No caso das redes sociais de fato há necessidade de certo controle. Porque há excessos, abusos. Mesmo assim, o Supremo Tribunal Federal e o Parlamento precisam ter o máximo de cuidado. Para evitar a censura da diferença. A “purificação” praticada ou exigida pelas ideologias pode parecer muito positiva, mas, a médio prazo, todos, ou quase todos, estarão reclamando do controle exercido pela Justiça. A busca do mundo perfeito, longe de criá-lo, tende a produzir novas imperfeições.
As redes sociais não podem ser inteiramente livres — no sentido de que as pessoas não podem se sentir não responsáveis por aquilo que publicam —, mas também não podem ser cerceadas de maneira praticamente ditatorial.

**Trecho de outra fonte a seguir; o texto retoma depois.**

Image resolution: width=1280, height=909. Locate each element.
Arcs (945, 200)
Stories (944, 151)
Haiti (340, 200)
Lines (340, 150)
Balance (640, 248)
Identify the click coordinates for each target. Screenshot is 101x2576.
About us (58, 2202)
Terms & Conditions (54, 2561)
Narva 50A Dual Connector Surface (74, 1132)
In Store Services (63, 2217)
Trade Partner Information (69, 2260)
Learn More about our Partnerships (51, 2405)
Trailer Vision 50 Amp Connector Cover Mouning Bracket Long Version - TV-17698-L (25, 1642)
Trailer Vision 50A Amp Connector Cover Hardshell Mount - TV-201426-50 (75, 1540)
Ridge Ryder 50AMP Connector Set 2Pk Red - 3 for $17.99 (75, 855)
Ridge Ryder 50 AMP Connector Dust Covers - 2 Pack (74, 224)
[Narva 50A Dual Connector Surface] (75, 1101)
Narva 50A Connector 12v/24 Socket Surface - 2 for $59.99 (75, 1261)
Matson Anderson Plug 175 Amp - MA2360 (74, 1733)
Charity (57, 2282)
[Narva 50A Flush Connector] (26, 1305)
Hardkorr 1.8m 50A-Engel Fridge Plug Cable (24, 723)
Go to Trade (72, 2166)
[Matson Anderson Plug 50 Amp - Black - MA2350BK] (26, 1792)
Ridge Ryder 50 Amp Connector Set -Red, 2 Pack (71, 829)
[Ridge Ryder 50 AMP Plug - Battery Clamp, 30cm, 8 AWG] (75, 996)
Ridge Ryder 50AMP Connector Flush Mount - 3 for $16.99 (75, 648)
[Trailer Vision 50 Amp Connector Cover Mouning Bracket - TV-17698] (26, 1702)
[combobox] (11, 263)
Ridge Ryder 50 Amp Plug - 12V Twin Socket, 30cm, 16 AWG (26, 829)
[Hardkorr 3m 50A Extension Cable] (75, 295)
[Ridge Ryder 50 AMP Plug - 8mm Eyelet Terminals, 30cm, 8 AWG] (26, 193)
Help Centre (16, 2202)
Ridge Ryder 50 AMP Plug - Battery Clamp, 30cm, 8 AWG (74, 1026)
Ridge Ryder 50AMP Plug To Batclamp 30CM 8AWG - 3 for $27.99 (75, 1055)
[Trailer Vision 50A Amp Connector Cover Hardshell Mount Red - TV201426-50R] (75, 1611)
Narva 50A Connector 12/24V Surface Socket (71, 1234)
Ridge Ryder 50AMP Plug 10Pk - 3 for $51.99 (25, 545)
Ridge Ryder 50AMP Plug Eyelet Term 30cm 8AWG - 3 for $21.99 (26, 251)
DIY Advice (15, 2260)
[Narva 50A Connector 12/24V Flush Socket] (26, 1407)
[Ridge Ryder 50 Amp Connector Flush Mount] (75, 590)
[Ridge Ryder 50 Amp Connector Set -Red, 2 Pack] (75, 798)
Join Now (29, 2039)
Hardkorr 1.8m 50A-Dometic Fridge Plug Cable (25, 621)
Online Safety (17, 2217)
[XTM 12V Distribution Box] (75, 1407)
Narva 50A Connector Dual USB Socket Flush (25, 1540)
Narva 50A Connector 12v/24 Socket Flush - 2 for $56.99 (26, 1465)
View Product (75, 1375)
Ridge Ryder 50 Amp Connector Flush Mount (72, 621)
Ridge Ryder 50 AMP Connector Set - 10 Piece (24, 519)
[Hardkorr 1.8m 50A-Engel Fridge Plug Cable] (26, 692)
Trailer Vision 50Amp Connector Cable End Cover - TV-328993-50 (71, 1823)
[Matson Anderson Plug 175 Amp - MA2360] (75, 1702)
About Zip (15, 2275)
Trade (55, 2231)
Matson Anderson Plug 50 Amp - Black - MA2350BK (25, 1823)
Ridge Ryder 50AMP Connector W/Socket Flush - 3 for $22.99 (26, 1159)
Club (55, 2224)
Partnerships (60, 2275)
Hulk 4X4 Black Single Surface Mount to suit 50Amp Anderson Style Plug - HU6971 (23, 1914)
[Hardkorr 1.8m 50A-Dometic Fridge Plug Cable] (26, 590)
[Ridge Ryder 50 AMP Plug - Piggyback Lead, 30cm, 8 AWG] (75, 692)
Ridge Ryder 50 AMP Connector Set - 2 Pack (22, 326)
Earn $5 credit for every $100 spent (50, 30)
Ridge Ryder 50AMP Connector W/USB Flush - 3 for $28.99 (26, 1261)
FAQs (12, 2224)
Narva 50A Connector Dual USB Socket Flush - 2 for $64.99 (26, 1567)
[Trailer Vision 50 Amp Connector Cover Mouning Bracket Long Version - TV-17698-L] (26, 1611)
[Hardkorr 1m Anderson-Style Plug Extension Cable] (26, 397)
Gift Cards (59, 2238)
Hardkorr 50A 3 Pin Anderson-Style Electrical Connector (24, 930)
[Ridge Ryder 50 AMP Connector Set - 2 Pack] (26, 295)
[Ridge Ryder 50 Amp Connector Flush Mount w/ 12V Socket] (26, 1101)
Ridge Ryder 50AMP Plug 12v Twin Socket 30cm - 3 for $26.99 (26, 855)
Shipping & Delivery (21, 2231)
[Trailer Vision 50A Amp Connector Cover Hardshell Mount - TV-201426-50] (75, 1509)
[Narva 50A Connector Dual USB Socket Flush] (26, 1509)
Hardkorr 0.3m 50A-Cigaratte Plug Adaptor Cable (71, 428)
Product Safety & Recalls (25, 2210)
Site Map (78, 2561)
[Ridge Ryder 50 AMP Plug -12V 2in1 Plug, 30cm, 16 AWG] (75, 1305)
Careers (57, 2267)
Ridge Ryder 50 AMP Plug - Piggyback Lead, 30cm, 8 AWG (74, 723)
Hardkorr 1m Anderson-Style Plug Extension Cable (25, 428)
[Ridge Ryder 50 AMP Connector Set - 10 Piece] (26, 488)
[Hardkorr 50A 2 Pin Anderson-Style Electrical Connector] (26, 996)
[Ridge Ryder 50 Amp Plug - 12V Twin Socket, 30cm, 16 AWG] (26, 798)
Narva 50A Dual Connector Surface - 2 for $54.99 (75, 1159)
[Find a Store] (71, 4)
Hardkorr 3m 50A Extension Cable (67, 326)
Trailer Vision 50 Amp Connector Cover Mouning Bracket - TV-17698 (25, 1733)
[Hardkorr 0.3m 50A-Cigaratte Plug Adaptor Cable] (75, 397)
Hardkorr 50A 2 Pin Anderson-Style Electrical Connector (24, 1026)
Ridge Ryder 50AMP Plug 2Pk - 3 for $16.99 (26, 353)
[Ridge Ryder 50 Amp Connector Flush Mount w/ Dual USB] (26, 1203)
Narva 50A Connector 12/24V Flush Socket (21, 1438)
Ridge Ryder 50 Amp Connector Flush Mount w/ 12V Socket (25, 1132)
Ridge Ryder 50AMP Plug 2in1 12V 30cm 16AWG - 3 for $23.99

É preciso preservar a liberdade, sugerindo, porém, (mais) responsabilidade.
Judy Blume e “Ei, Deus, Está Aí? Sou Eu, Margaret”
Voltando aos livros. Na sexta-feira, 12, a “Folha de S. Paulo” publicou entrevista da escritora americana Judy Blume, de 85 anos, concedida à repórter Bárbara Blum.
Na década de 1970, Judy Blume publicou o livro “Ei, Deus, Está Aí? Sou Eu, a Margaret” (Rocco, 176 páginas, tradução de Luísa Geisler). A menina Margaret, de 11 anos, discutia as questões da puberdade (a menstruação, por exemplo). É praticamente um romance de formação. Mesmo assim, acabou sendo banido de bibliotecas escolares da Flórida.

“Nos anos 1970 os Estados Unidos eram muito mais abertos, mas quando ‘Ei, Deus’ foi publicado, doei três cópias para a escola dos meus filhos e o diretor retirou dizendo que era inapropriado”, conta Judy Blume.
O livro seguinte de Judy Blume, “Forever”, foi excluído de algumas escolas da Flórida, Estado governado pelo republicano Ron DeSantis, pré-candidato a presidente dos Estados Unidos, possivelmente contra Joe Biden. A autora é “acusada” de “abordar temáticas sexuais e raciais”. Excluir tais assuntos das obras literárias vai expurgá-los da vida real? Claro que não.
País liberal, que nunca teve uma ditadura, os Estados Unidos passam por uma onda puritana que nem mesmo os democratas no poder conseguem dispersar. A sociedade persegue autores como Maia Kobate (do quadrinho “Gênero Queer”) e Art Spiegelman (autor de “Maus”).
A Pen America, organização pela liberdade de expressão, citada pela “Folha de S. Paulo”, denuncia que “as ações para banir livros cresceram 33% no ano escolar que vai do segundo semestre de 2022 ao primeiro de 2023, em relação ao ano anterior. E 40% dos banimentos se concentram em distritos da Flórida de DeSantis, com 1.406 casos de proibição”.
Judy Blume sublinha que “a censura é uma questão de controle. Os censores querem controlar o que as crianças pensam, mas isso é impossível. Não querem que as crianças vão até eles com perguntas que eles não sabem responder”.
“Ei , Deus” foi levado ao cinema com o título de “Crescendo Juntas”, com as atrizes Abby Ryder Fortson e Rachel McAdams.